Set problem
Render every line of the records below as a JSON list of strings, one string per line, omitting blank lines. Leave the pictures out.

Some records
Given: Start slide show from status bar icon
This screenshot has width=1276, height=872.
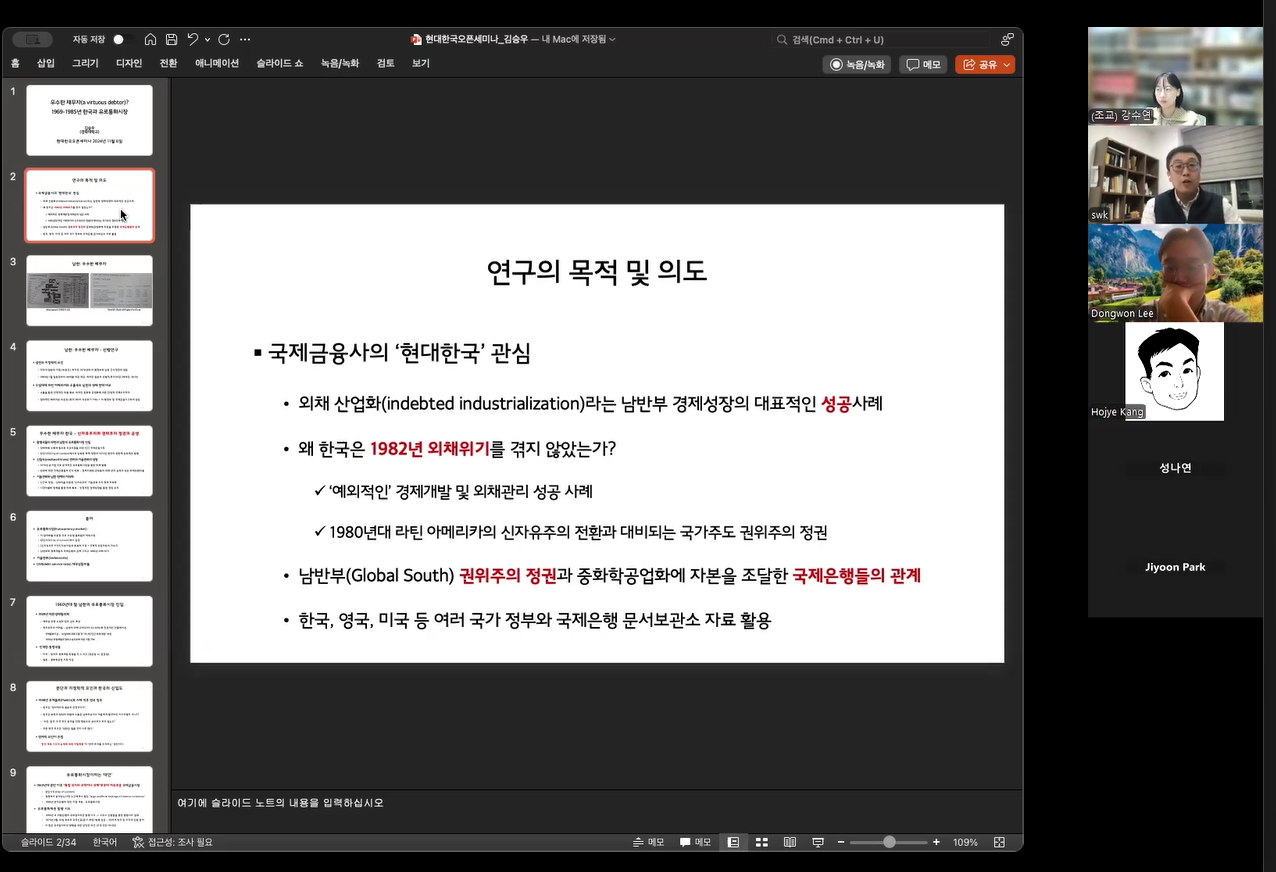Looking at the screenshot, I should [x=817, y=842].
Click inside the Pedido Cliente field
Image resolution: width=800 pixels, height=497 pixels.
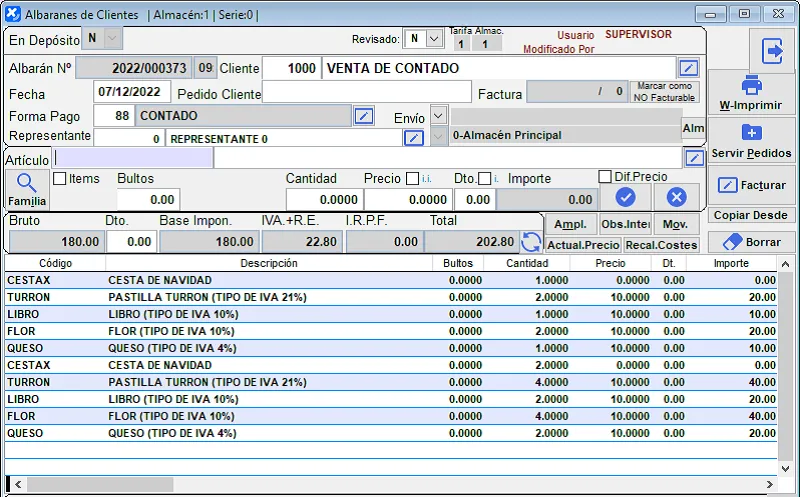click(x=366, y=93)
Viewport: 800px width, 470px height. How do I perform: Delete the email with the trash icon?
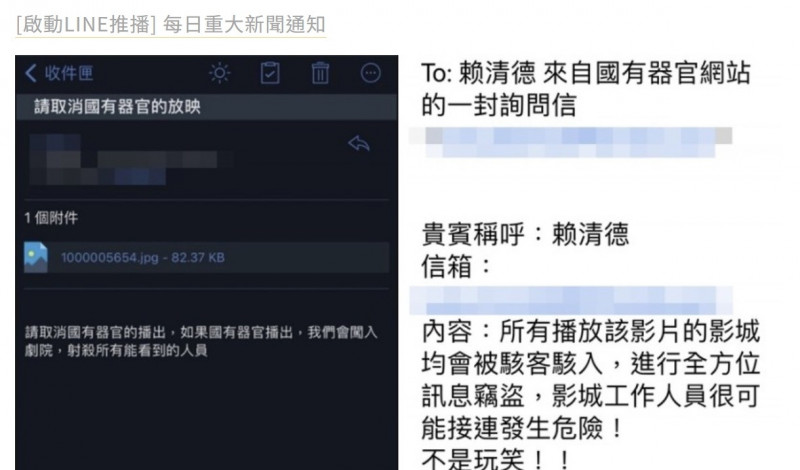pyautogui.click(x=320, y=73)
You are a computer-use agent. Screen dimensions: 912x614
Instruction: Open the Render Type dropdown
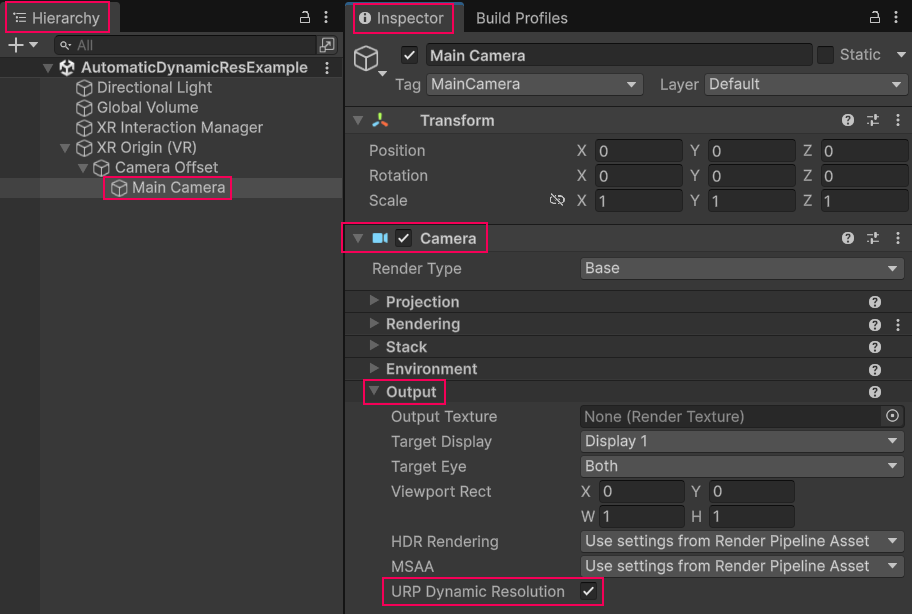[x=741, y=268]
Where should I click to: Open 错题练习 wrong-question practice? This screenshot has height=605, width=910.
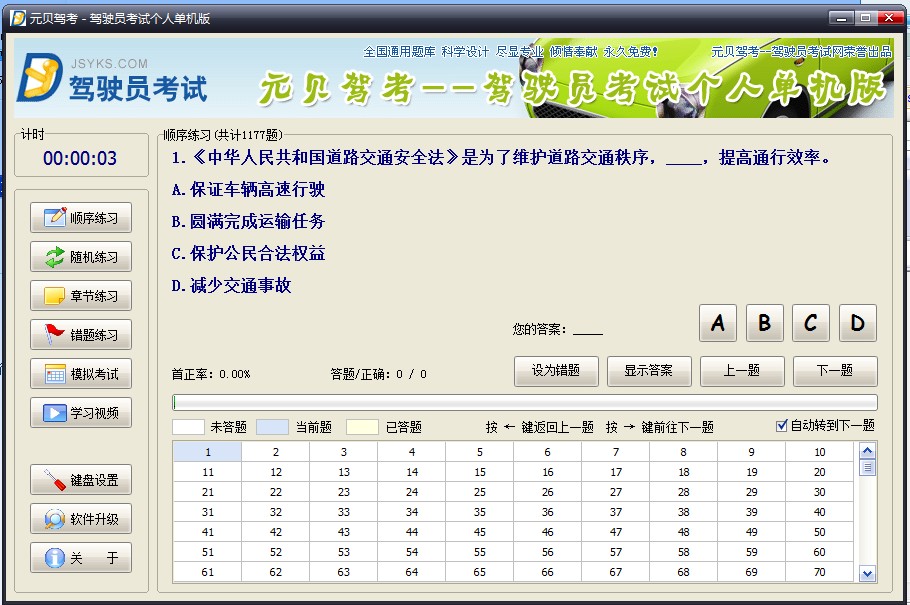point(81,335)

Response
[
  "Given: Start slide show from status bar icon",
  "This screenshot has width=1276, height=872.",
  "Looking at the screenshot, I should [x=817, y=842].",
  "Click inside the Pedido Cliente field",
  "Image resolution: width=800 pixels, height=497 pixels.",
  "click(x=366, y=93)",
  "Viewport: 800px width, 470px height. How do I perform: Delete the email with the trash icon?",
  "pyautogui.click(x=320, y=73)",
  "You are a computer-use agent. Screen dimensions: 912x614",
  "Instruction: Open the Render Type dropdown",
  "[x=741, y=268]",
  "Where should I click to: Open 错题练习 wrong-question practice? This screenshot has height=605, width=910.",
  "point(81,335)"
]